Ercan Havalimanı’nı 25 yıllığına devralan Taşyapı İnşaat’ın büyük ortağı olduğu KKTC’de kurulan şirket, T&T Havalimanı İşletmeciliği İnşaat Sanayi ve Ticaret Şirketi Limited, KKTC Bayındırlık ve Ulaştırma Bakanlığı ve KKTC Ekonomi ve Enerji Bakanlığı arasında 10.12.2012’de imzalanan “İşletme Hakkı Devri Sözleşmesi’nin bazı maddelerinde, 26.12.2012’de imzalanan Ek Sözleşme ile değişiklik yapılarak ihaleyi alan şirkete eşi görülmemiş avantajlar sağlandı.

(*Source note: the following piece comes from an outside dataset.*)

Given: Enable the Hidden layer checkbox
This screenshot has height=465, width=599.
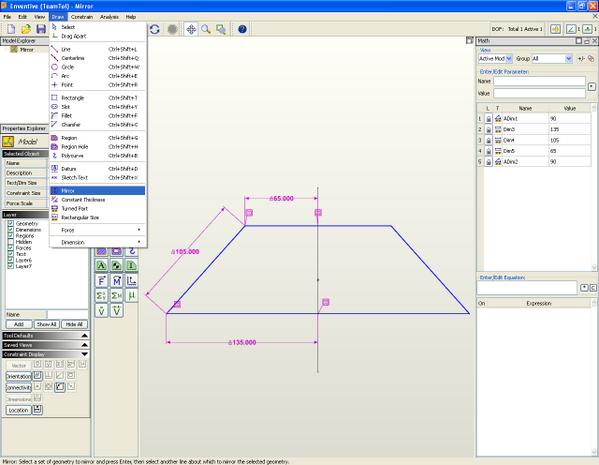Looking at the screenshot, I should tap(11, 242).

Esas Sözleşme’de Sözleşmenin Feshi’ne ilişkin olarak düzenlenmiş Madde 23’ün “Görevli Şirket Kusuru Dışında Fesih” başlıklı bölümünde “Görevli şirket kusuru dışında İdare tarafından Sözleşmenin fesih edilmesi durumunda , Görevli Şirketin Ercan Havaalanı dahilinde yaptığı yatırımlarda kullandığı ancak Havaalanı gelirlerinden geri alamadığını belgelediği özsermayesi ve yatırımlarda kullandığı ve fesih tarihine kadar gerek yatırımdan gerekse işletme hakkı devir bedeli ödemesinde kullanılan ancak havaalından elde edilen gelirlerle ödenemediğini belgelendirdiği kredi tutarları İdare tarafından Görevli Şirkete ödenir, kesin teminat iade edilir” deniliyordu.

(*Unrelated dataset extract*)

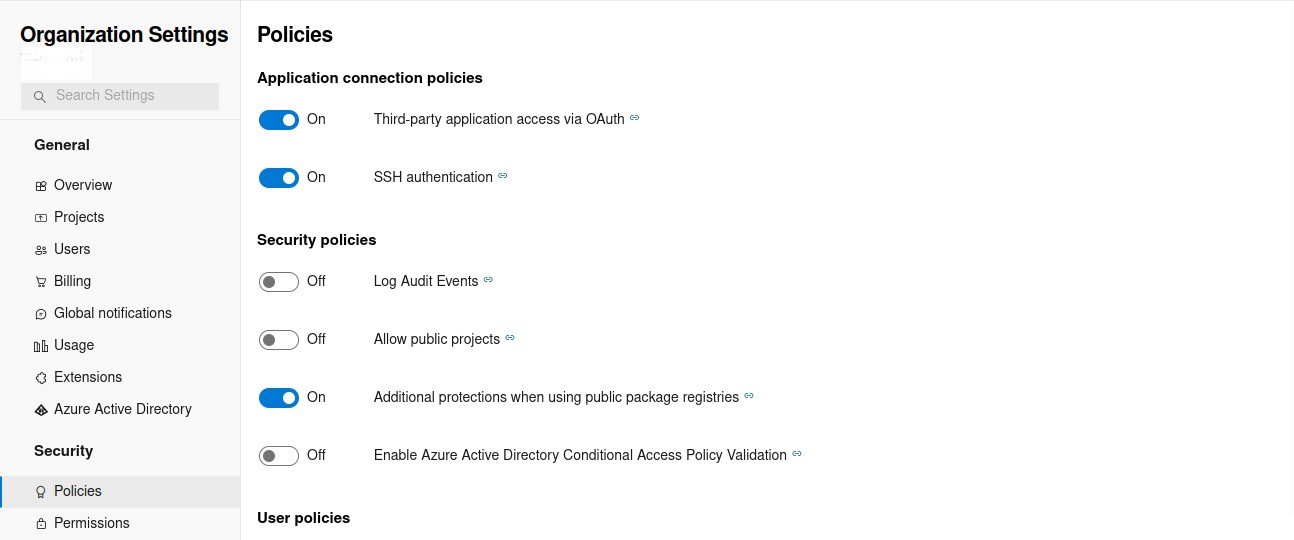Click the Azure Active Directory icon
Viewport: 1294px width, 540px height.
click(x=41, y=410)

Hükümet sonradan imzaladığı Ek Sözleşme No:1’in “Fesih” başlıklı 22. Maddesi’nde ise şu yönde bir değişiklik yaptı: “Esas Sözleşme’nin “Sözleşmenin Feshi” başlıklı 23’üncü maddesinde düzenlenen Görevli Şirket Kusuru Dışında Fesih, aşağıdaki şekilde yeniden düzenlenmiştir. İdare, devletin ve milletin ulusal güvenliği ile ilgili zorunlu kalınması durumunda Esas Sözleşme ve Eklerini fesih etme hakkına sahip olacaktır. İdare, bu nedene bağlı olarak vereceği fesih kararını Bakanlar Kurulu’nda onaylattıktan sonra yürürlüğe koyacaktır. Böyle bir fesih durumunda İdare, Görevli Şirket’in bu fesih nedeniyle uğradığı her türlü zarar ziyanı KKTC Yasalarına göre tazmin etmekle yükümlüdür.”

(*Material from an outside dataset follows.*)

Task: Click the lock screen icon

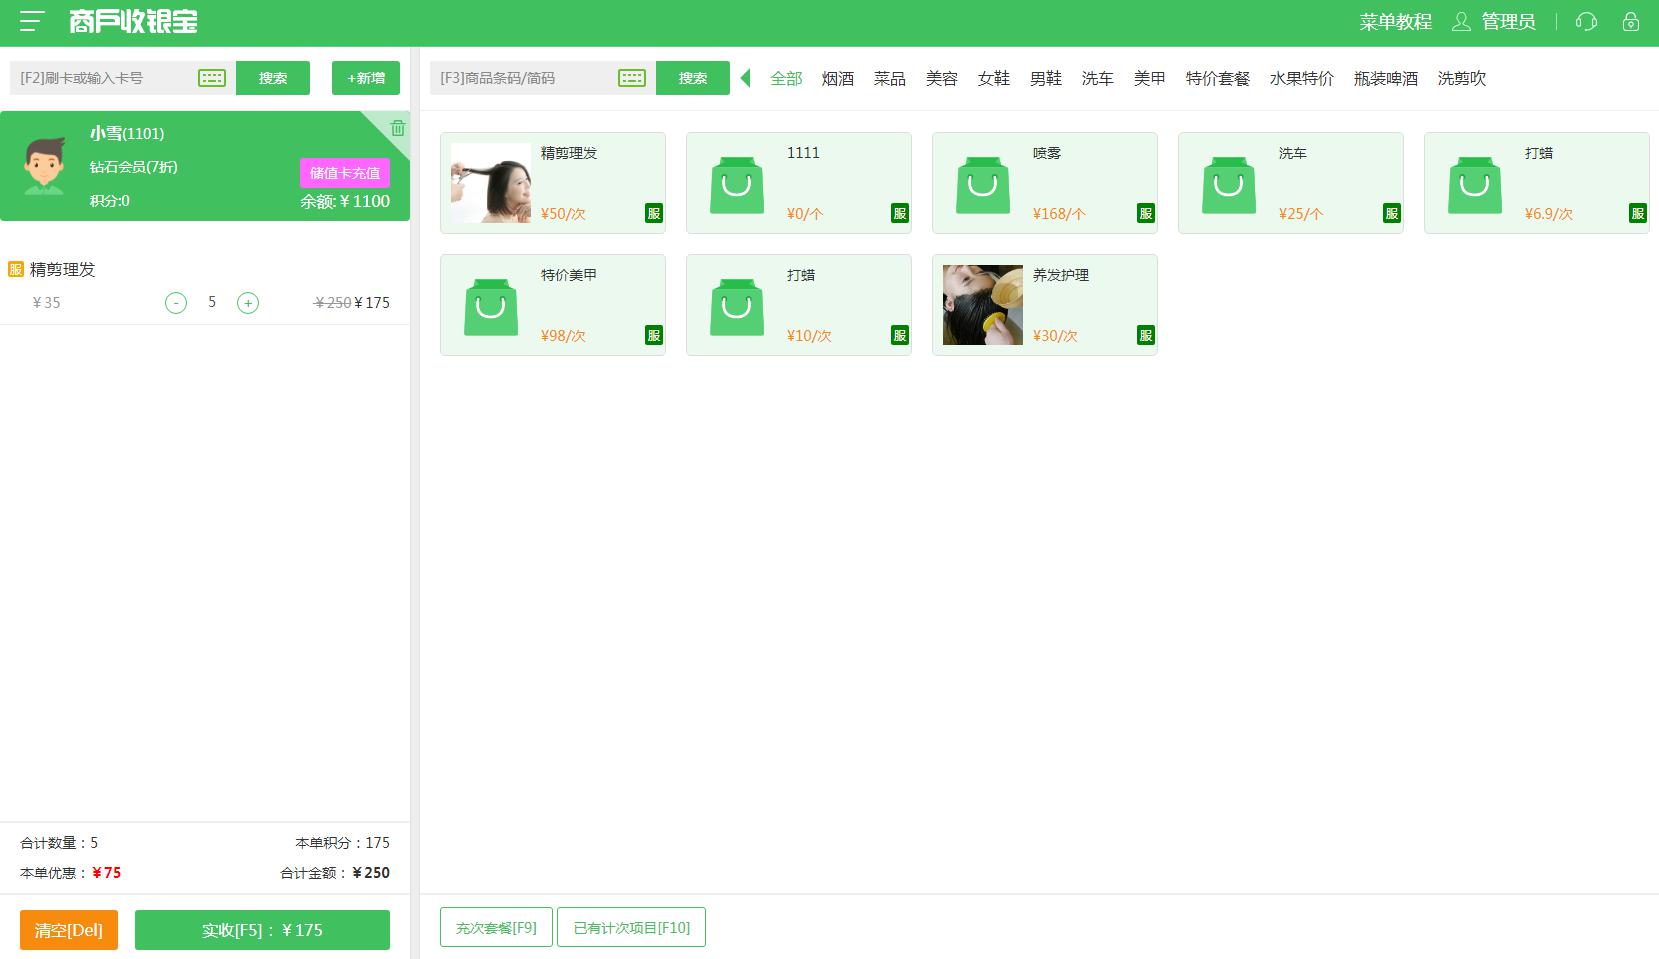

Dünkü Cumhuriyet Meclisi oturumunda konuyla ilgili söz alan ve sözleşmede yapılan değişikliği gündeme getiren CTP Mağusa milletvekili Teberrüken Uluçay ile görüştüm. Sorularım üzerine Teberrüken Uluçay, “Başsavcılığa Ek Sözleşme’de Fesih maddesine eklenen paragrafın ne anlama geldiğini sordum. Başsavcılık bana ‘Bunun bedeli 1 milyar Euro’dur’ dedi. Zaten Taşyapı İnşaat Şirketi’nin yetkilisi de basına verdiği bir demeçte 25 yılda toplam ciro ve yatırım hedeflerinin 1 milyar Euro olduğunu ifade etmişti. Dünkü oturumda Ek Sözleşme’deki detaylardan UBP milletvekillerinin çoğunun haberdar olmadığı ortaya çıktı. UBP’nin yaratmış olduğu güvensizlik ortamından dolayı işletme Ek Sözleşme’de kendini daha garantiye alacak hükümleri UBP’ye kabul ettirmiştir. Bu da ülkenin geleceğini ipotek altına almaktır” dedi.